What is asked – Return the items from the line containing "Given: Select the" through the line containing "This screenshot has height=784, width=1556.", with both of those lines included and each line reproduced without any change.

Material supplied –
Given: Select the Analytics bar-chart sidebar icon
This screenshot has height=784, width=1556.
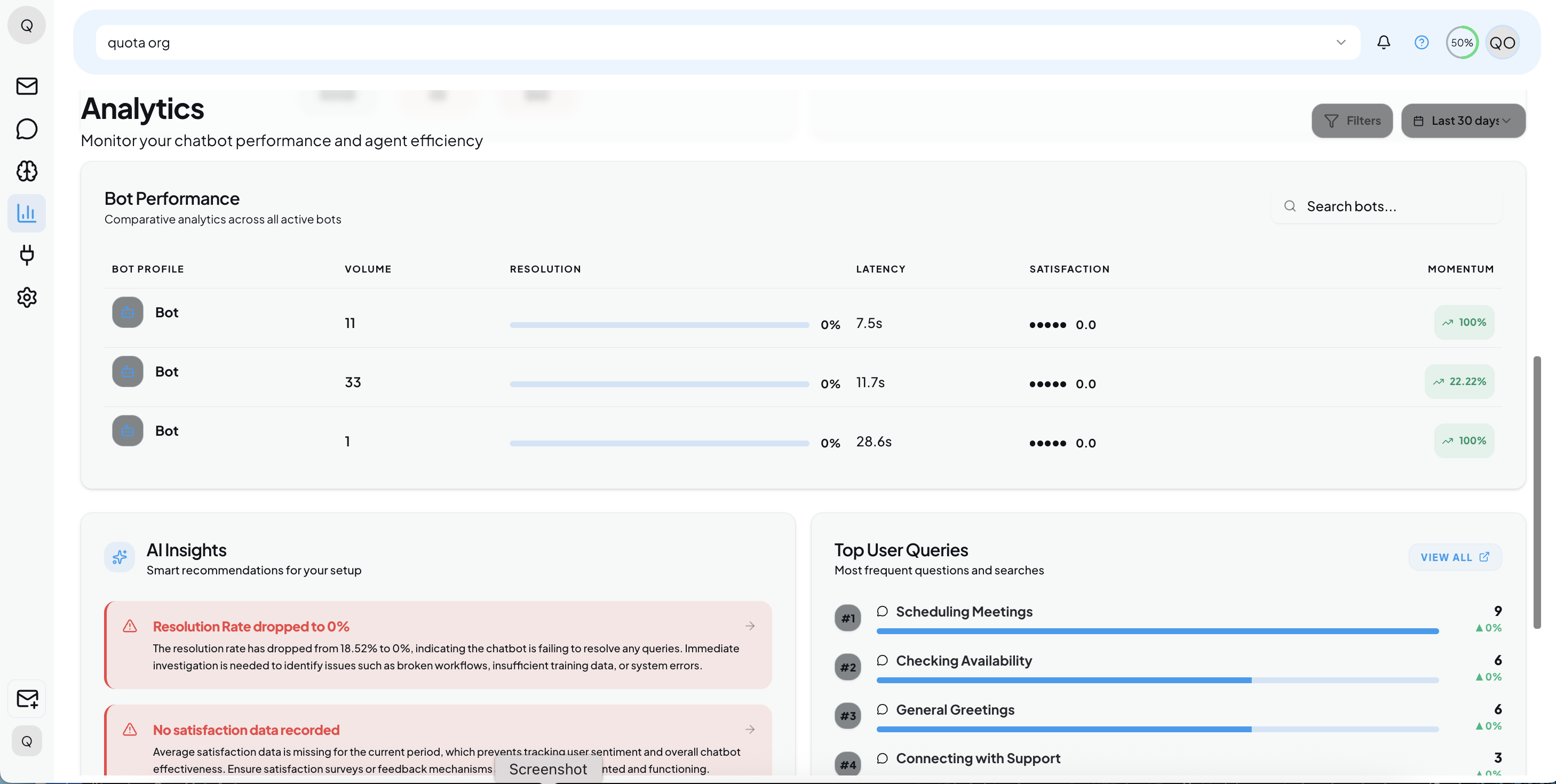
* * *
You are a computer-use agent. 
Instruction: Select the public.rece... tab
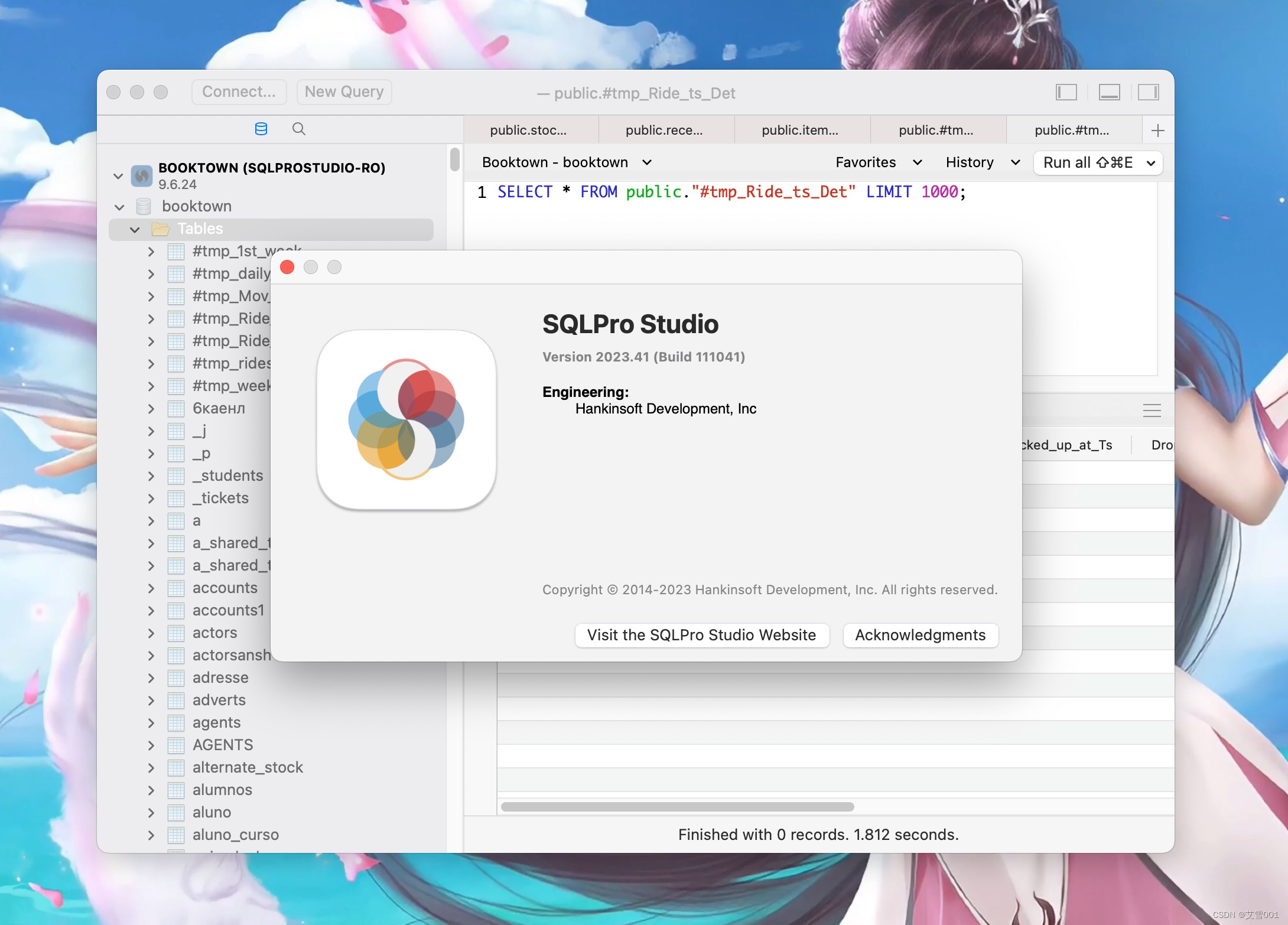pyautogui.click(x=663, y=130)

Finished task –
Given: Select the Analytics bar-chart sidebar icon
This screenshot has height=784, width=1556.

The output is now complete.